───── Selected extract ─────

The US has reached a tipping point

The Southern ‘rebels’ who fought to keep slavery are finally being recognised for what they really are: traitors.

Confederate statue protest US AP photo
Black Lives Matter protesters wait for police action as they surround the statue of Confederate General Robert E Lee on Monument Avenue, June 23, 2020, in Richmond, US (AP Photo/Steve Helber)

Changing the names of army bases named after Confederate generals is a revolution in American thought.

It seems like a small thing. Even trivial. It is not. 

The cliche is that history is written by the victors. 

The peculiarity of the US Civil War was that the North won the war, but the South wrote the myths. 

The story of the Civil War on which all Americans were raised was of a heroic South.  

Sure, the Civil War ended slavery and Lincoln freed the slaves, and those were good things to be celebrated. 

Somehow the necessary corollaries – that the South was fighting to keep slavery – that slavery was a terrible thing – and therefore fighting to keep it was a terrible thing – disappeared. 

Confederate soldiers were depicted as idealists. They were patriots of their states and their region, fighting for their way of life. Their generals quadruply so.  

The three most famous were Robert E Lee, JEB Stuart and Stonewall Jackson. 

Smithsonian Magazine, quoting a biography by Roy Blount, described Lee as a “paragon of manliness” and “one of the greatest military commanders in history”.

According to History.com (the prose face of the History Channel), Stuart was a “dashing figure known for his flamboyant style of dress and bold tactics” with a magnetic personality and tireless energy”.

For Jackson, Wikipedia says “military historians regard Jackson as one of the most gifted tactical commanders in US history“. Italic and bold added to emphasise the irony of the idolatry. 

All three were graduates of West Point. They were all educated, given careers and raised to prominence by the United States. They all served in the US army. Then they left the US to lead a war against it and form a new one in its place that would keep slavery. Yet they were not regarded as later day Benedict Arnolds, traitors to their country. They were regarded as heroes. American heroes. 

The idea of white southerners as “rebels” was turned into a positive and it became pervasive in popular culture. 

Gone With The Wind described itself as depicting “a land of Cavaliers and Cotton fields … where Gallantry took its last bow”. It showed slaves happy with their lot and devoted to their “owners”. It has been watched with adoration – it is #6 in the American Film Institute’s top 100 movies – and enthusiasm – it is the highest-grossing film of all time (adjusted for inflation) – and emulation for 80 years.

Birth of a Nation celebrated the rise of the KKK as necessary, depicting the members of the violent racist organisation as heroes fighting back against brutish Black rapists. The 147 episodes over six years of The Dukes of Hazard, had good’ol Southern boys – rebels! – outrunning the sheriff in their car, affectionately named after that hero of the Confederacy, General Lee.

─────

# [Set exercise 1]
Show each line of the records that contains the string "Viewport", treating uppercase and lowercase letters as distinct.

───── Dataset excerpts ─────

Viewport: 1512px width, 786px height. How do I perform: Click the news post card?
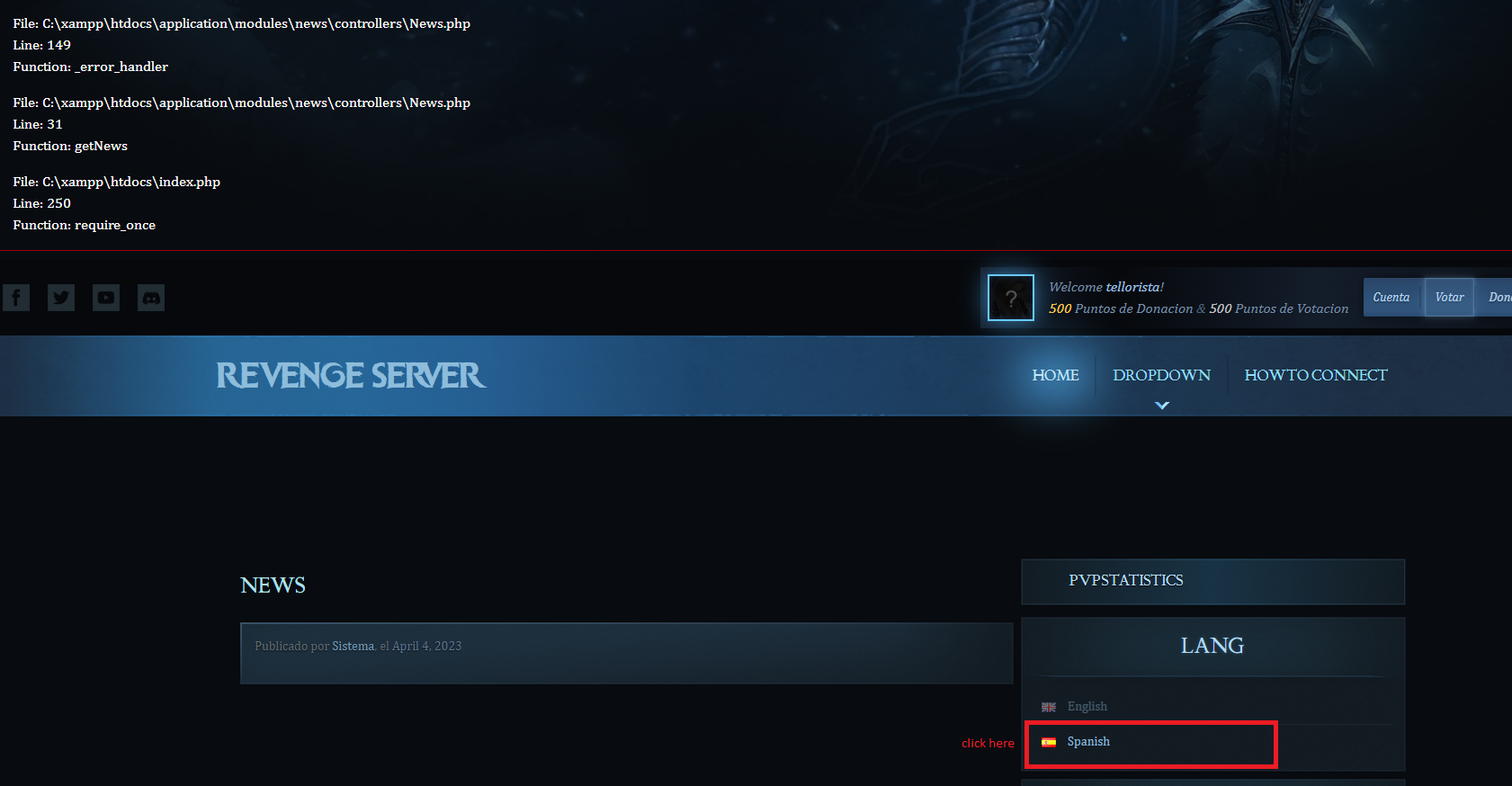tap(627, 654)
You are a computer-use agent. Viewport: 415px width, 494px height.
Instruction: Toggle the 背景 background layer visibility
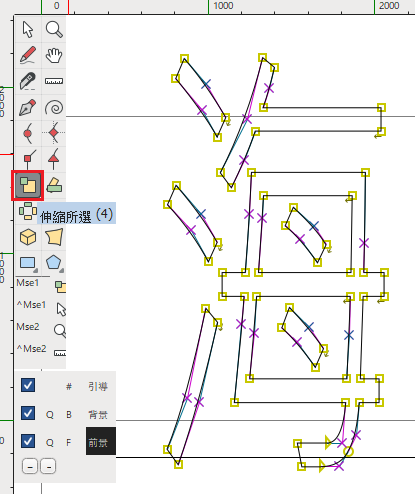tap(28, 413)
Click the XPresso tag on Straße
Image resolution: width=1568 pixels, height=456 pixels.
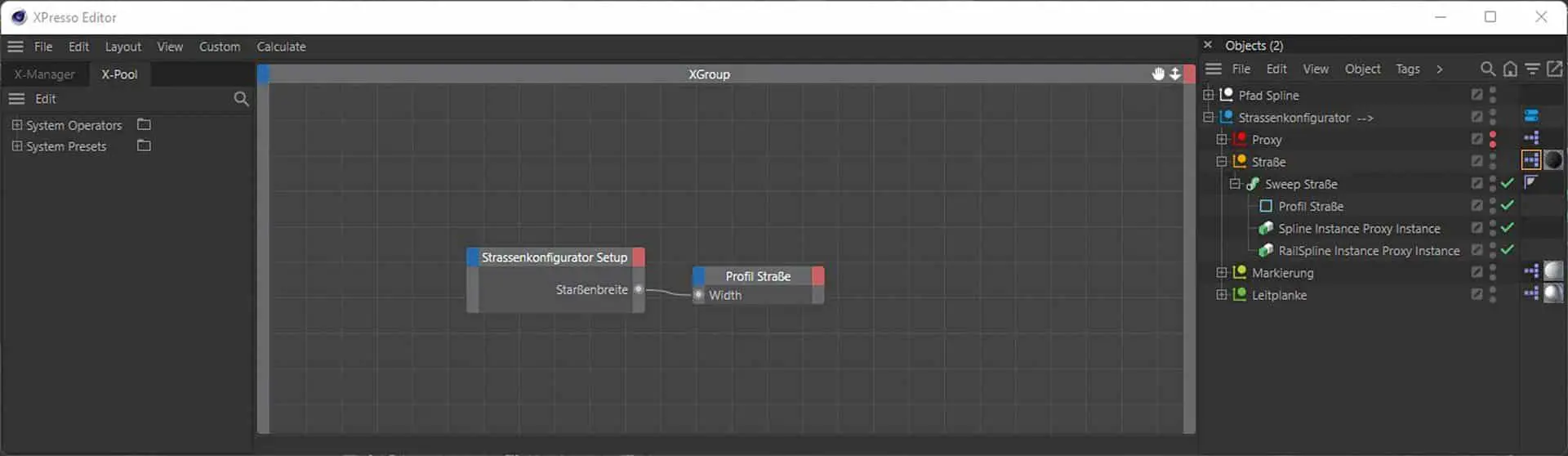[1530, 160]
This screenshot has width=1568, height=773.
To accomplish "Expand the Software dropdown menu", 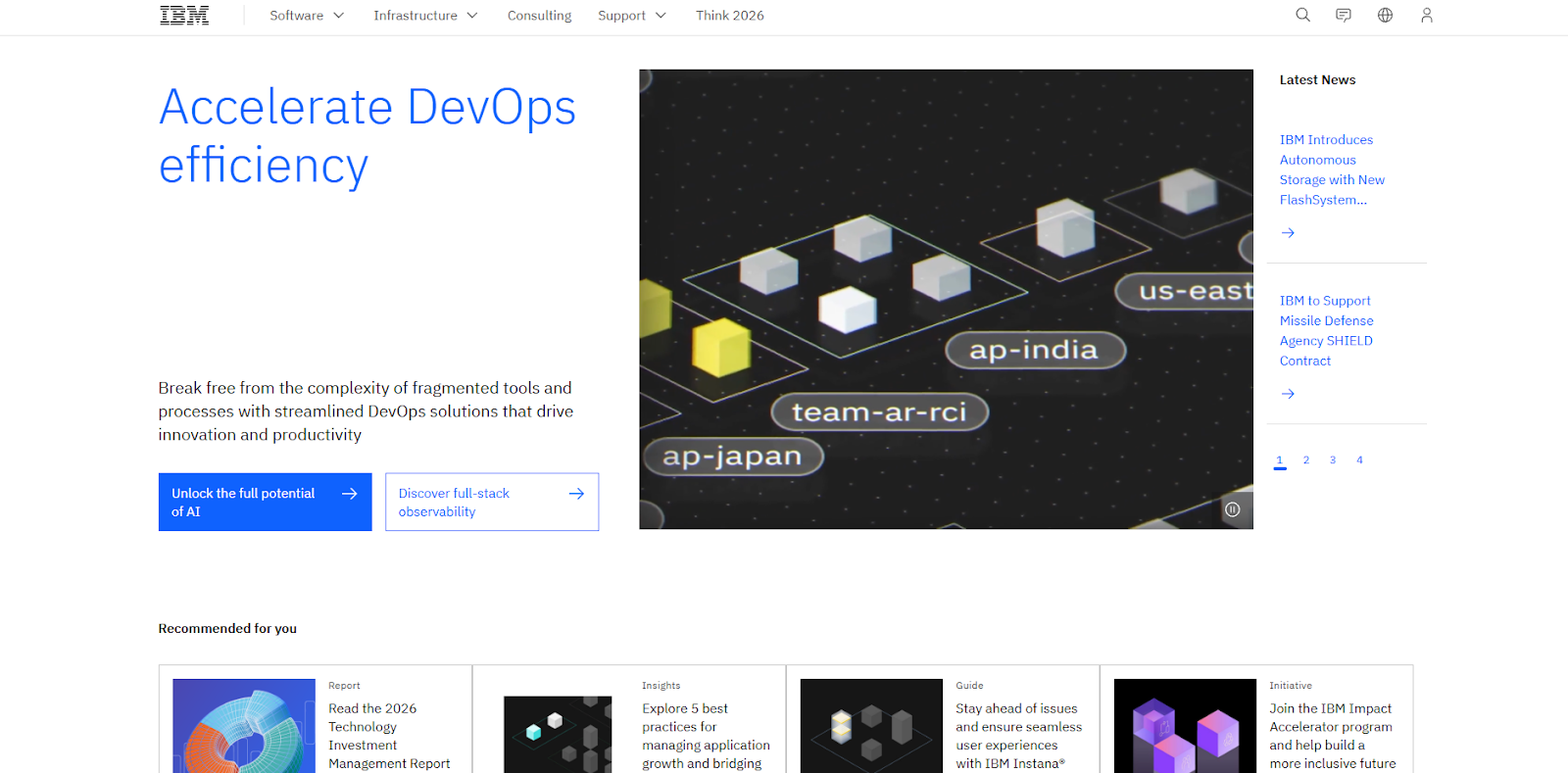I will (x=306, y=16).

─────

# [Set exercise 2]
From the article on Confederate generals, write out the passage that begins at the words "The peculiarity of" and stops after "a heroic South.".

# [Exercise response 1]
Viewport: 1512px width, 786px height. How do I perform: Click the news post card?
You are a computer-use agent. Viewport: 415px width, 494px height.

# [Exercise response 2]
The peculiarity of the US Civil War was that the North won the war, but the South wrote the myths. 

The story of the Civil War on which all Americans were raised was of a heroic South.